This paper seeks to emphasize the role of ‘place’ throughout Chinese diaspora movement history to answer for the contemporary landscape of Chinese settlement and cultural preservation in southern California. The primary contents will be summarizing across different literatures the formation of Southern California as a place, Southern California’s Chinese settlements, and the growth of cultural influence over the region as Chinese-American familyhood develops. The main methods of inquiry for this paper will be analyzing information from newspapers, historical societies, and discussions of Chinatowns within other disciplines such as sociology, film, human geography.

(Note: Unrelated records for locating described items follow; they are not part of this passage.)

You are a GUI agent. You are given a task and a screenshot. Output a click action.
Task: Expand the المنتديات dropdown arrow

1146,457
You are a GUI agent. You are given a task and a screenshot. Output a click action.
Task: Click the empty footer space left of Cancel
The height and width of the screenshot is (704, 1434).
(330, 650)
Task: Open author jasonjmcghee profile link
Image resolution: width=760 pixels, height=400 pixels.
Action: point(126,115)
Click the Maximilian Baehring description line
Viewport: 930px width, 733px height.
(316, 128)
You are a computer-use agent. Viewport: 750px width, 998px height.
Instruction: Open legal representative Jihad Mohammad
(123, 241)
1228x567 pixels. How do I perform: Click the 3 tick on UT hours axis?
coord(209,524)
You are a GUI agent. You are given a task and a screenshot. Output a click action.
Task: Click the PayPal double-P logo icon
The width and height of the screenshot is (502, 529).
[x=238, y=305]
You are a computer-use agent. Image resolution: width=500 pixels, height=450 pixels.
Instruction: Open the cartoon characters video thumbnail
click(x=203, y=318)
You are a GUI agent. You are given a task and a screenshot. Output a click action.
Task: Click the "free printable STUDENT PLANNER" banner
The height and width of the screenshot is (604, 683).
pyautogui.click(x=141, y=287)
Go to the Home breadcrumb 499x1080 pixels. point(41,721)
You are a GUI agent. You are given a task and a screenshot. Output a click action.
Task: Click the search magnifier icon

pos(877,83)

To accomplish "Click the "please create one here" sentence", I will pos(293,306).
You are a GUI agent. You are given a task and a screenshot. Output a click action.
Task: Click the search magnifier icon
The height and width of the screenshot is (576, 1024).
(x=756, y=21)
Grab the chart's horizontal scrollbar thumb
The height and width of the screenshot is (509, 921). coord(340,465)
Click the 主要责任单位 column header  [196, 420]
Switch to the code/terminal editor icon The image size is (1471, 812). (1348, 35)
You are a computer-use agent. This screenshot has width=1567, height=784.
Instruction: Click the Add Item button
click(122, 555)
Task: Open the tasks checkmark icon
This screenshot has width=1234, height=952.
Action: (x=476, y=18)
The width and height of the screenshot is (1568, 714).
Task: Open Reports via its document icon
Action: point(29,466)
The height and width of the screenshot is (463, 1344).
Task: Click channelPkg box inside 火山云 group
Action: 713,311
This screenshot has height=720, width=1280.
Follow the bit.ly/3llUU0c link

Asian newspapers wrote about the shifting importance of Asian immigrants in southern California, and the need for appropriate documentation. On November 22nd in 1985, San Francisco based paper, Asian Week, announced their upcoming edition on Asians in Southern California. Publisher John C. Fang comments on the general lack of Asian English scholarship in Southern California: “There are now one million Asians and Asian Americans in the Los Angeles area, the largest Asian-Pacific community in the country…But no one has ever published a single volume — in English — covering all the different Asian-Pacific ethnic groups in this growing and dynamic area,” (AsianWeek). The announcement makes claims of Asian populations becoming a more ‘important’ minority in the area, insinuating a previous lack of organized, well-funded interest in highlighting Asian historical heritages and cultural discourses for the southern region.

Moreover, the absence of proportionate historical attention is not just an issue for Southern California either. Scholars of rural Chinese communities have shared similar concerns. Suchen Chang from the University of California Santa Cruz writes about rural California in both the north, south, and Central Valley, describing how the majority of the California diaspora in the second half of the 19th century actually lived within rural counties — despite their scarce representation in California history literature. Chang writes about the effect this can have on Chinatown literature as so, “The reliance on San Francisco data by so many authors has created a false impression that all Chinese communities in America are merely smaller replicas of the one in San Francisco and that the Chinese American historical experience is quite homogenous,” (Chang 275). Looking at more diverse places outside of urban metropolitan areas can still produce meaningful historical vignettes of Chinese life elsewhere, and the Chinese farmers and remote migrant workers of Southern California and their interactions with white settlers, non-whites, and the changing environment reflect this. With the incredible amount of diversity within Chinese immigration across the United States, place becomes a key part in how Chinese people identify themselves and one another. Place is also a useful framework for historians to understand how some areas have more or less academic prestige to study or how areas differ in the preservation of key resources for historical knowledge production. Immigration geography scholar, Yu Zhou, writes about this in their comparative research between New York Chinatown and Los Angeles’ Chinatown: “Since the role of locality has rarely been theorized in immigration research, there is little ground to speculate whether a trend observed in one location can be expected to happen elsewhere. While many community studies have been intrinsically local, the conclusions they draw are often thought to be context free,” (Zhou 158). Capitalist development across the United States is hardly uniform, and immigrant strategies to survive mirror this fact.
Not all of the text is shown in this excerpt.